Stored data entries
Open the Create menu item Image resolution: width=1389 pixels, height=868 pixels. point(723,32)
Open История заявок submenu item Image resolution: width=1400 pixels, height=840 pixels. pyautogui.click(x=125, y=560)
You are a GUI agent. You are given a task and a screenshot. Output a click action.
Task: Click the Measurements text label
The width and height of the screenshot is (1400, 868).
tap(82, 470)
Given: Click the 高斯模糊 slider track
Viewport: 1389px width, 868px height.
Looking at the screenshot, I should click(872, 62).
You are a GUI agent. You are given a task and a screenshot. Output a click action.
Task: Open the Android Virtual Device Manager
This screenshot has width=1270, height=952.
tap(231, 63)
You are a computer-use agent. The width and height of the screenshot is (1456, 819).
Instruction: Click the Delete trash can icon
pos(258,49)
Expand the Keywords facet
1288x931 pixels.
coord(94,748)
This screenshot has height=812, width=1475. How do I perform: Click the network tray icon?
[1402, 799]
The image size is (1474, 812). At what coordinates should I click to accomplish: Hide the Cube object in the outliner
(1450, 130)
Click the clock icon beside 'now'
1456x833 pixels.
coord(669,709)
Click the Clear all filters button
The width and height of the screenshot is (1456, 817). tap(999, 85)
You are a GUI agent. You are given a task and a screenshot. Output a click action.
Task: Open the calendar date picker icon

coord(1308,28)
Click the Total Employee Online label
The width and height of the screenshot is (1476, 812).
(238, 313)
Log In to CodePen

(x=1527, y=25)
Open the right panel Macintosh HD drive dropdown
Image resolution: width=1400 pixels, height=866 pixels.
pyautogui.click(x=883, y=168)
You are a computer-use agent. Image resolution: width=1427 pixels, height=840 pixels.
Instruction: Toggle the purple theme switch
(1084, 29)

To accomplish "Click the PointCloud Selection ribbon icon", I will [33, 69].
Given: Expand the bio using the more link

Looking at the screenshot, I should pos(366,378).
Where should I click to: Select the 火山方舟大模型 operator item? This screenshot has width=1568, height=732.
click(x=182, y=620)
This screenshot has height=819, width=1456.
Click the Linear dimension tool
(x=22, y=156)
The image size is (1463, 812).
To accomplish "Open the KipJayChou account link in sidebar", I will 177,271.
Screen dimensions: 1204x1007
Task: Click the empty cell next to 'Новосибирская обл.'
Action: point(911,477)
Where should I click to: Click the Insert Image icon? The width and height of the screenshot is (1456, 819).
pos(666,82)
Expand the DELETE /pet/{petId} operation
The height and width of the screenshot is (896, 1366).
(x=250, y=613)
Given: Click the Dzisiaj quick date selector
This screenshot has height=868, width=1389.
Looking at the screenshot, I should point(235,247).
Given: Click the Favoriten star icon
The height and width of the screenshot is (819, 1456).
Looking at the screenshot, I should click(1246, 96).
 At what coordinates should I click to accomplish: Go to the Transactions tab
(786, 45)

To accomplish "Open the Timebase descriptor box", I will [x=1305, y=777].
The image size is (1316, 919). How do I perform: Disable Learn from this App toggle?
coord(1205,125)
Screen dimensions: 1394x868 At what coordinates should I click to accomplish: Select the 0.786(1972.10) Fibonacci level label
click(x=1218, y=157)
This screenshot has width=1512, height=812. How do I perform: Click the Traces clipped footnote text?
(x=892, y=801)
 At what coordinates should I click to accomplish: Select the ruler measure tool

> [How to complete this task]: State how many lines in the entries above include the word "computer"; reply with the number alone.

> [Output of the exercise]: 2